Every entry here should be copied exactly.
[Opening Listed entries section]
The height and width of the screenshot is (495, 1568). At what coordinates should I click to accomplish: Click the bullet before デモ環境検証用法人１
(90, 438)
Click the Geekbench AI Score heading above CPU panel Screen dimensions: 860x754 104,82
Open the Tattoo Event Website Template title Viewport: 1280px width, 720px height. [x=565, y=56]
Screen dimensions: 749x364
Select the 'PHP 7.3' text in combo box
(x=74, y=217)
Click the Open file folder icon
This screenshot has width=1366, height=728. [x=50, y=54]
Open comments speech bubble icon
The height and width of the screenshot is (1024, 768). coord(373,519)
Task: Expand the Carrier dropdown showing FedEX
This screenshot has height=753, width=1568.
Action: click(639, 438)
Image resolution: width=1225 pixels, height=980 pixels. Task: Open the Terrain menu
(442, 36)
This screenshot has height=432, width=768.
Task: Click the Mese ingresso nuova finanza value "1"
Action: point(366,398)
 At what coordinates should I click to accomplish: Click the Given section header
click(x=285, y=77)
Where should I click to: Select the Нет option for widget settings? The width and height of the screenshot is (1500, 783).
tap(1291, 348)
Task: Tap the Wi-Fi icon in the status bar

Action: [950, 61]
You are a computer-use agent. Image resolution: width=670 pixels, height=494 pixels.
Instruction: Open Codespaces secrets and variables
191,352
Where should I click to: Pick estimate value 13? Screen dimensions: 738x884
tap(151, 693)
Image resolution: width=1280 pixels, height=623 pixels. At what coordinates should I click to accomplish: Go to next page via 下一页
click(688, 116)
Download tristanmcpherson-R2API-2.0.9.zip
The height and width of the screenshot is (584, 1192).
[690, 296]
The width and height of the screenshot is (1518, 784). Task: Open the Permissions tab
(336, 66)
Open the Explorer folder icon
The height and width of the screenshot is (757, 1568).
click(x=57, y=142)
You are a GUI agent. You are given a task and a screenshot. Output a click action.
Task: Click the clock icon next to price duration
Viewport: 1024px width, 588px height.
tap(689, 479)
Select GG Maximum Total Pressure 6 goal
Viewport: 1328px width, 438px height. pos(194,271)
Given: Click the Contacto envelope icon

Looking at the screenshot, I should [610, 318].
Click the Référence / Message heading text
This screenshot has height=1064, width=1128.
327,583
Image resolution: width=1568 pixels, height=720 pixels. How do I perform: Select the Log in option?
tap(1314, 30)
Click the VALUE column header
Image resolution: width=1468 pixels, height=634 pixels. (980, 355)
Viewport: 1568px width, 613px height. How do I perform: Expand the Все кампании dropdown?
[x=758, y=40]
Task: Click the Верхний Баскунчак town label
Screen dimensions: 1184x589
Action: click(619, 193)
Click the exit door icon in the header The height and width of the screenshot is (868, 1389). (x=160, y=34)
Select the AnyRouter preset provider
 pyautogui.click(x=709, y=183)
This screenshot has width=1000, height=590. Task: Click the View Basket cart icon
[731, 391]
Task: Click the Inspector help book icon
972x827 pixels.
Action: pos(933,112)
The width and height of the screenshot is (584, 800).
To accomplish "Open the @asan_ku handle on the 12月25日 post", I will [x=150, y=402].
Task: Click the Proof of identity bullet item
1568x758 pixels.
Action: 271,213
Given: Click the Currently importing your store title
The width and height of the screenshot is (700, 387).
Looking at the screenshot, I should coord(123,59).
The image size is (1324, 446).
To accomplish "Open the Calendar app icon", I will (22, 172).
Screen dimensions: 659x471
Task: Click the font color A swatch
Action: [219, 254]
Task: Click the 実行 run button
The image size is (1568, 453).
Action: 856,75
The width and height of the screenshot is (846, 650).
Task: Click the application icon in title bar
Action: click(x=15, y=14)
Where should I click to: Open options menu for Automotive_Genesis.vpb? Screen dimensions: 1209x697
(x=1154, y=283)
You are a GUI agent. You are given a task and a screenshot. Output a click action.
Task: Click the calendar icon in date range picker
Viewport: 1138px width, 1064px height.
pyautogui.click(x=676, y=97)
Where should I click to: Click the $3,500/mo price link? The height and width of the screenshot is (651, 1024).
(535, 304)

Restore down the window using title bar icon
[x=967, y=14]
[Closing Listed entries section]
Written solution:
The height and width of the screenshot is (495, 1568). At what coordinates should I click to accomplish: Click the bullet before デモ環境検証用法人１
(90, 438)
Click the Geekbench AI Score heading above CPU panel Screen dimensions: 860x754 104,82
Open the Tattoo Event Website Template title Viewport: 1280px width, 720px height. [x=565, y=56]
Screen dimensions: 749x364
Select the 'PHP 7.3' text in combo box
(x=74, y=217)
Click the Open file folder icon
This screenshot has width=1366, height=728. [x=50, y=54]
Open comments speech bubble icon
The height and width of the screenshot is (1024, 768). coord(373,519)
Task: Expand the Carrier dropdown showing FedEX
This screenshot has height=753, width=1568.
Action: click(639, 438)
Image resolution: width=1225 pixels, height=980 pixels. Task: Open the Terrain menu
(442, 36)
This screenshot has height=432, width=768.
Task: Click the Mese ingresso nuova finanza value "1"
Action: point(366,398)
 At what coordinates should I click to accomplish: Click the Given section header
click(x=285, y=77)
Where should I click to: Select the Нет option for widget settings? The width and height of the screenshot is (1500, 783).
tap(1291, 348)
Task: Tap the Wi-Fi icon in the status bar

Action: [950, 61]
You are a computer-use agent. Image resolution: width=670 pixels, height=494 pixels.
Instruction: Open Codespaces secrets and variables
191,352
Where should I click to: Pick estimate value 13? Screen dimensions: 738x884
tap(151, 693)
Image resolution: width=1280 pixels, height=623 pixels. At what coordinates should I click to accomplish: Go to next page via 下一页
click(688, 116)
Download tristanmcpherson-R2API-2.0.9.zip
The height and width of the screenshot is (584, 1192).
[690, 296]
The width and height of the screenshot is (1518, 784). Task: Open the Permissions tab
(336, 66)
Open the Explorer folder icon
The height and width of the screenshot is (757, 1568).
click(x=57, y=142)
You are a GUI agent. You are given a task and a screenshot. Output a click action.
Task: Click the clock icon next to price duration
Viewport: 1024px width, 588px height.
tap(689, 479)
Select GG Maximum Total Pressure 6 goal
Viewport: 1328px width, 438px height. pos(194,271)
Given: Click the Contacto envelope icon

Looking at the screenshot, I should [610, 318].
Click the Référence / Message heading text
This screenshot has height=1064, width=1128.
327,583
Image resolution: width=1568 pixels, height=720 pixels. How do I perform: Select the Log in option?
tap(1314, 30)
Click the VALUE column header
Image resolution: width=1468 pixels, height=634 pixels. (980, 355)
Viewport: 1568px width, 613px height. How do I perform: Expand the Все кампании dropdown?
[x=758, y=40]
Task: Click the Верхний Баскунчак town label
Screen dimensions: 1184x589
Action: click(619, 193)
Click the exit door icon in the header The height and width of the screenshot is (868, 1389). (x=160, y=34)
Select the AnyRouter preset provider
 pyautogui.click(x=709, y=183)
This screenshot has width=1000, height=590. Task: Click the View Basket cart icon
[731, 391]
Task: Click the Inspector help book icon
972x827 pixels.
Action: pos(933,112)
The width and height of the screenshot is (584, 800).
To accomplish "Open the @asan_ku handle on the 12月25日 post", I will [x=150, y=402].
Task: Click the Proof of identity bullet item
1568x758 pixels.
Action: 271,213
Given: Click the Currently importing your store title
The width and height of the screenshot is (700, 387).
Looking at the screenshot, I should coord(123,59).
The image size is (1324, 446).
To accomplish "Open the Calendar app icon", I will (22, 172).
Screen dimensions: 659x471
Task: Click the font color A swatch
Action: [219, 254]
Task: Click the 実行 run button
The image size is (1568, 453).
Action: 856,75
The width and height of the screenshot is (846, 650).
Task: Click the application icon in title bar
Action: click(x=15, y=14)
Where should I click to: Open options menu for Automotive_Genesis.vpb? Screen dimensions: 1209x697
(x=1154, y=283)
You are a GUI agent. You are given a task and a screenshot. Output a click action.
Task: Click the calendar icon in date range picker
Viewport: 1138px width, 1064px height.
pyautogui.click(x=676, y=97)
Where should I click to: Click the $3,500/mo price link? The height and width of the screenshot is (651, 1024).
(535, 304)

Restore down the window using title bar icon
[x=967, y=14]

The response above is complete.